The author has been described by News Ltd as an "iconoclast", "Svengali", a pollie's "economist muse", and "pungently accurate". Fairfax says he is a "Renaissance man" and "one of Australia’s most respected analysts." Stephen Koukoulas concludes that he is "85% right", and "would make a great Opposition leader." Terry McCrann claims the author thinks "‘nuance’ is a trendy village in the south of France", but can be "scintillating" when he thinks "clearly". The ACTU reckons he’s "an enigma wrapped in a Bloomberg terminal, wrapped in some apparently well-honed abs."

Wednesday, April 13, 2011

The core inflation myth

I have previously written at length about the shortcomings of the core inflation measures preferred by some central banks that conveniently ignore the highest growth expenditure classes. The WSJ touches on this theme again here when reviewing a Chicago Fed paper, co-authored by a dovish member of the FOMC, which contends that commodity price rises have no impact on core inflation. Yeah right. Note the crucial assumption about the central bank's credibility. I wonder how much credibility the Fed and the BoE have right now...The RBA's credibility is, as yet, in decent shape, although once it starts deteriorating, you find it is an awfully slippery slope:

"The paper’s focus on core inflation will likely irritate many observers who have long blanched at the Fed’s reliance on core inflation measurements. The Fed has long faced criticism for downplaying the impact of some of the most important prices consumers and businesses face on a daily basis.
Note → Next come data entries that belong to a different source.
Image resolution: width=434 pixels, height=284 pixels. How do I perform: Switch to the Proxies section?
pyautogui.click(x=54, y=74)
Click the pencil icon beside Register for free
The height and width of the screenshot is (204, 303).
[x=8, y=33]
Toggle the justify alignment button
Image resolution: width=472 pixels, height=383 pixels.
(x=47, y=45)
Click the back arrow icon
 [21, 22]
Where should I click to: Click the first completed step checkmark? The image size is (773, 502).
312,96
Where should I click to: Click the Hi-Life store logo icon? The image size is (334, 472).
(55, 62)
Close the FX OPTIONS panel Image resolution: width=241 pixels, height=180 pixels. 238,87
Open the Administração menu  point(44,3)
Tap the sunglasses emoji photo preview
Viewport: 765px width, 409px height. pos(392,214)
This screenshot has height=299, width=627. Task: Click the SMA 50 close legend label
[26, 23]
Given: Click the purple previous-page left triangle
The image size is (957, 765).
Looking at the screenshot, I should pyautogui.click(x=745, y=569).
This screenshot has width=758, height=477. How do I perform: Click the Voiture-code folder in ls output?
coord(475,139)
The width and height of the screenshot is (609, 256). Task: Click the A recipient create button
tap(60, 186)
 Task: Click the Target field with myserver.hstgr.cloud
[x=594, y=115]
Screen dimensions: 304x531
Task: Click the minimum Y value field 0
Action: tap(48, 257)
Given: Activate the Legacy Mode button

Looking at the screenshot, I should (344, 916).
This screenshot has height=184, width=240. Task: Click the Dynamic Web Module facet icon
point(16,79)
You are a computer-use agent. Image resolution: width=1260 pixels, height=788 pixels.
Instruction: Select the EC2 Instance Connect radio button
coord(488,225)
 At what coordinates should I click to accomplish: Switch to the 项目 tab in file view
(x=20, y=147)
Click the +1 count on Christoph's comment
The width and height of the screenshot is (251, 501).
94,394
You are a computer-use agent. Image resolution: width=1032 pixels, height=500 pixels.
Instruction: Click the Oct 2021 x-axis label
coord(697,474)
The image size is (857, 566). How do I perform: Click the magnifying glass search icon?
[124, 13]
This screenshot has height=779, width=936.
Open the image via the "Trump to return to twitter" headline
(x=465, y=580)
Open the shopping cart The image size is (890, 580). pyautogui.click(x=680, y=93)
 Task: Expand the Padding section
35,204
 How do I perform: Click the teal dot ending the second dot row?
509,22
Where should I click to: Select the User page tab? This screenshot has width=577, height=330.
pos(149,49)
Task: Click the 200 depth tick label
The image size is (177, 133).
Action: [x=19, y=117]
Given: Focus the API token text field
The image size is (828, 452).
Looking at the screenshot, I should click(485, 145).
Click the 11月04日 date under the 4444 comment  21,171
Fed officials have countered using core prices as a policy guide gives them a less volatile way to get a handle on inflation.

The paper argues one of the key reasons commodity prices don’t cause broader mischief is due to the fact the public has greater confidence the Fed will act appropriately. “Assuming there is a generally high degree of central bank credibility, there is no reason for such expectations to develop–in fact, in the post-Volcker period, there have been no signs that they typically do,” the paper said, referring to Paul Volcker, the legendary central banker who broke the back of inflation three decades ago.

The paper’s conclusion that oil prices are mainly a force to retard growth, as they sap consumers’ spending ability, is a familiar contention among central bankers."